Aim.
Can you edit the lines below so that each "clicked" becomes "selected", with everything else left as it is?

(Data listing)
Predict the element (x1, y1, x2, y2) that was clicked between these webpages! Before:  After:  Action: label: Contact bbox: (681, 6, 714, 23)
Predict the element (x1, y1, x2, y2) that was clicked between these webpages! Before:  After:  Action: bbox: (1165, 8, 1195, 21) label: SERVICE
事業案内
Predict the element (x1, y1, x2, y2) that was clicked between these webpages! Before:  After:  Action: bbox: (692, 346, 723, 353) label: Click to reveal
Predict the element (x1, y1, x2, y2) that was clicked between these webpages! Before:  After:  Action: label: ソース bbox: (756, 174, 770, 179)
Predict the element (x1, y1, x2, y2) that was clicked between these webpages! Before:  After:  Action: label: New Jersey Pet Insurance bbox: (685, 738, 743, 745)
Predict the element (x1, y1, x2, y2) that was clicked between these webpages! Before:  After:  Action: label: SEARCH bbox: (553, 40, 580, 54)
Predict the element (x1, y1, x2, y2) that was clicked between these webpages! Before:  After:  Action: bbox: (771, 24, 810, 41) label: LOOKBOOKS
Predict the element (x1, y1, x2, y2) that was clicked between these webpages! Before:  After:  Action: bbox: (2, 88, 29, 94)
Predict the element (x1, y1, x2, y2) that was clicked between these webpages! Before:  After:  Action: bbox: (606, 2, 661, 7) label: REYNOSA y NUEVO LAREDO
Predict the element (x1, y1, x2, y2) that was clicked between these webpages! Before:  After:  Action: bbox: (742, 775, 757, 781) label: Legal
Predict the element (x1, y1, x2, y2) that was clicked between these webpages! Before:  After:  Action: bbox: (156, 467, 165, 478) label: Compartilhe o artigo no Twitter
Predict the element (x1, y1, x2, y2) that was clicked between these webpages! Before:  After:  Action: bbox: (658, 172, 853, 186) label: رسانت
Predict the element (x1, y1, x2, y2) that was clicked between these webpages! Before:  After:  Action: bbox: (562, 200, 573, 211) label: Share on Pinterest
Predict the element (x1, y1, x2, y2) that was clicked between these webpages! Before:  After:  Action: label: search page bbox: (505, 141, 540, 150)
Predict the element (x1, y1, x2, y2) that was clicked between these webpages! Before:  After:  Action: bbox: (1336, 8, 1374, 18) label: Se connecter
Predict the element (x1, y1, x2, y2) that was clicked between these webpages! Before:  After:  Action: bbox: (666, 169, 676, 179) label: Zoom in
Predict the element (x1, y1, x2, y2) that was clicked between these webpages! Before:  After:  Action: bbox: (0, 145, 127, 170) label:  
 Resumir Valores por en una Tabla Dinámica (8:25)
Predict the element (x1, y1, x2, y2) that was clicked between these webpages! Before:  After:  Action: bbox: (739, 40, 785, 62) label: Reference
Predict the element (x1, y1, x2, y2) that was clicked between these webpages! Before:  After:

Answer below.
Predict the element (x1, y1, x2, y2) that was selected between these webpages! Before:  After:  Action: label: Contact bbox: (681, 6, 714, 23)
Predict the element (x1, y1, x2, y2) that was selected between these webpages! Before:  After:  Action: bbox: (1165, 8, 1195, 21) label: SERVICE
事業案内
Predict the element (x1, y1, x2, y2) that was selected between these webpages! Before:  After:  Action: bbox: (692, 346, 723, 353) label: Click to reveal
Predict the element (x1, y1, x2, y2) that was selected between these webpages! Before:  After:  Action: label: ソース bbox: (756, 174, 770, 179)
Predict the element (x1, y1, x2, y2) that was selected between these webpages! Before:  After:  Action: label: New Jersey Pet Insurance bbox: (685, 738, 743, 745)
Predict the element (x1, y1, x2, y2) that was selected between these webpages! Before:  After:  Action: label: SEARCH bbox: (553, 40, 580, 54)
Predict the element (x1, y1, x2, y2) that was selected between these webpages! Before:  After:  Action: bbox: (771, 24, 810, 41) label: LOOKBOOKS
Predict the element (x1, y1, x2, y2) that was selected between these webpages! Before:  After:  Action: bbox: (2, 88, 29, 94)
Predict the element (x1, y1, x2, y2) that was selected between these webpages! Before:  After:  Action: bbox: (606, 2, 661, 7) label: REYNOSA y NUEVO LAREDO
Predict the element (x1, y1, x2, y2) that was selected between these webpages! Before:  After:  Action: bbox: (742, 775, 757, 781) label: Legal
Predict the element (x1, y1, x2, y2) that was selected between these webpages! Before:  After:  Action: bbox: (156, 467, 165, 478) label: Compartilhe o artigo no Twitter
Predict the element (x1, y1, x2, y2) that was selected between these webpages! Before:  After:  Action: bbox: (658, 172, 853, 186) label: رسانت
Predict the element (x1, y1, x2, y2) that was selected between these webpages! Before:  After:  Action: bbox: (562, 200, 573, 211) label: Share on Pinterest
Predict the element (x1, y1, x2, y2) that was selected between these webpages! Before:  After:  Action: label: search page bbox: (505, 141, 540, 150)
Predict the element (x1, y1, x2, y2) that was selected between these webpages! Before:  After:  Action: bbox: (1336, 8, 1374, 18) label: Se connecter
Predict the element (x1, y1, x2, y2) that was selected between these webpages! Before:  After:  Action: bbox: (666, 169, 676, 179) label: Zoom in
Predict the element (x1, y1, x2, y2) that was selected between these webpages! Before:  After:  Action: bbox: (0, 145, 127, 170) label:  
 Resumir Valores por en una Tabla Dinámica (8:25)
Predict the element (x1, y1, x2, y2) that was selected between these webpages! Before:  After:  Action: bbox: (739, 40, 785, 62) label: Reference
Predict the element (x1, y1, x2, y2) that was selected between these webpages! Before:  After:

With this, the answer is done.